▶ _Выбранный отрывок_:
•••

На следующий ли день, или через сутки поехали мы на машине Хуциева на рынок, обалдев от работы, перерыв захотелось сделать. Марлен куда-то отошел, а я стою у машины. Подходит Шпаликов: «Дайте рубль…» Лицо водянисто-опухлое, дышит тяжело.
Понимал я, нельзя давать, гибнет человек, но как не дашь? Вот так последний раз я его видел.
Вернулся Марлен, заодно газеты купил. Уже в машине раскрыл «Правду», на видном месте – письмо: клеймят Сахарова и Солженицына, чье поведение «не может вызвать никаких других чувств, кроме глубокого презрения и осуждения…» И – подписи.
Некоторые ошеломили меня. Не буду перечислять, это все были известнейшие имена.
В «Бесприданнице» Островского, склоняя Ларису к сожительству, старик купец Кнуров говорит: стыда не бойтесь, мы можем такую цену заплатить, что самые смелые критики умолкнут…
Все, кто подписал это письмо в «Правду», стали впоследствии Героями Социалистического Труда. Некоторые, впрочем, были уже удостоены, но кто еще не был Героем, стал им.

•••

▶ _Исходные данные_:
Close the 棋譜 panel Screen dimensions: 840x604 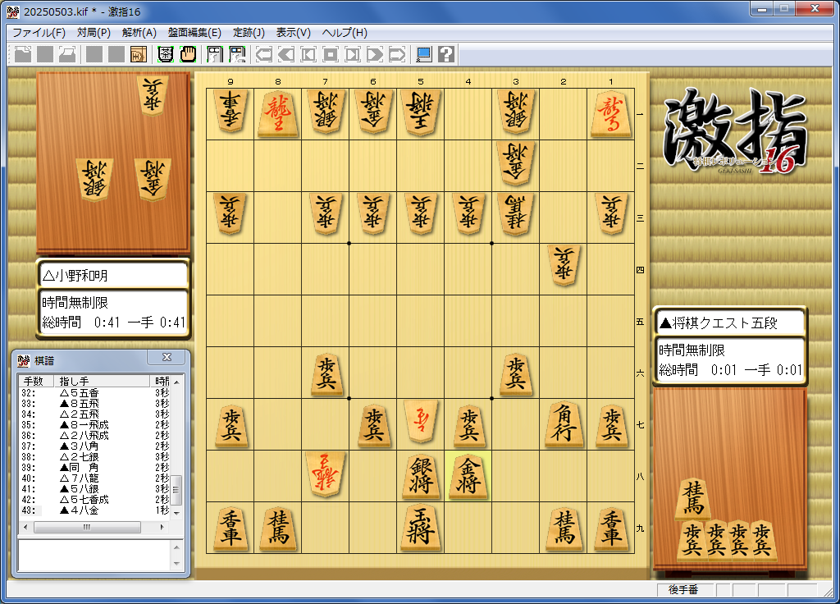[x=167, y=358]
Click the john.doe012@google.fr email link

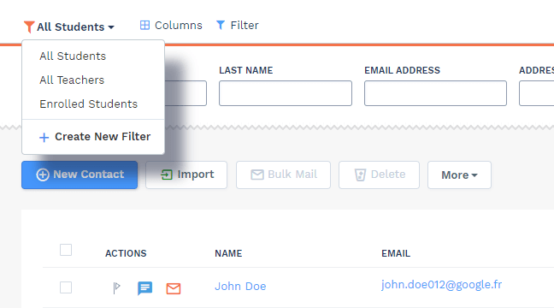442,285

•••

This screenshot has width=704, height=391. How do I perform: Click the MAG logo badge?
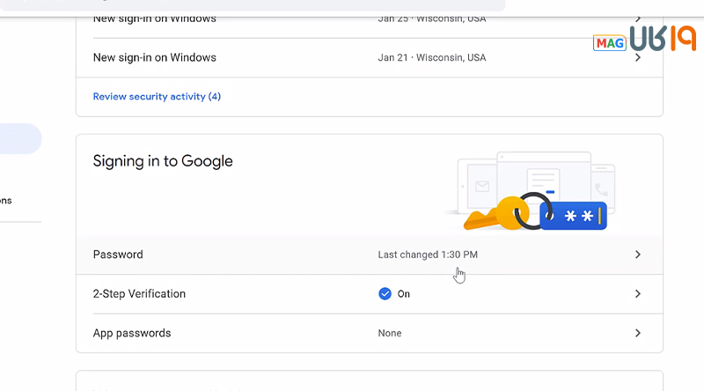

•••

▶ _Список заданий_:
a. Что, согласно отрывку о письме в «Правду», попросил Шпаликов?
b. Продолжите отрывок о письме в «Правду», начав сразу после его последнего предложения.
Данные здесь никакой роли не играют.

▶ _Ответы по номерам_:
a. Шпаликов попросил рубль.

b.
КАК БРОСИТЬ КУРИТЬ
Курить я начал в госпитале, в Красном Лимане, в сорок третьем году: покуришь – и есть не так хочется. Лежали в нашей офицерской палате в основном тяжелораненые, в общей сложности я в тот раз полгода провалялся по госпиталям. А кормили так: жив будешь, но больше ничего не захочется. Но молодость брала свое. И вот когда я уже был ходячим и только левую руку, как ребенка грудного, носил на перевязи перед собой, настигла меня любовь. Она – врач, старше меня лет на восемь, красивая, казалось мне, никого красивей ее нет. Любила ли она меня или жалела – не знаю.
И вдруг на короткий срок с фронта прибыл ее муж, летчик; вхожу к ней в кабинет на перевязку и по лицу ее понял, кто это. Помню, жутко покраснел. Жив ли он остался на войне? Жива ли она сейчас? И где? В своей Эстонии? Какие светлые были у нее глаза, какими они бывали ласковыми. А ведь может случиться, что, встретясь теперь, мы друг друга уже не узнаем.
В институтскую пору я по бедности курил махорку. И хотя в дальнейшем и «Золотое руно» курил из трубки, привезенной с фронта, и самые дорогие сигареты, для меня с дымком махорочным весь фронт связан.
Но родился сын, жили мы за шкафом, впятером в одной комнате, и надоело мне выходить на лестницу, выкуривать сигарету наспех, а потом все равно дышишь на сына табачным перегаром. Марк Твен утверждал, ничего нет легче, как бросить курить: он, мол, бросал раз тридцать. То же и со мной происходило. А бросил совершенно неожиданно, и вот как это получилось, могу поделиться опытом.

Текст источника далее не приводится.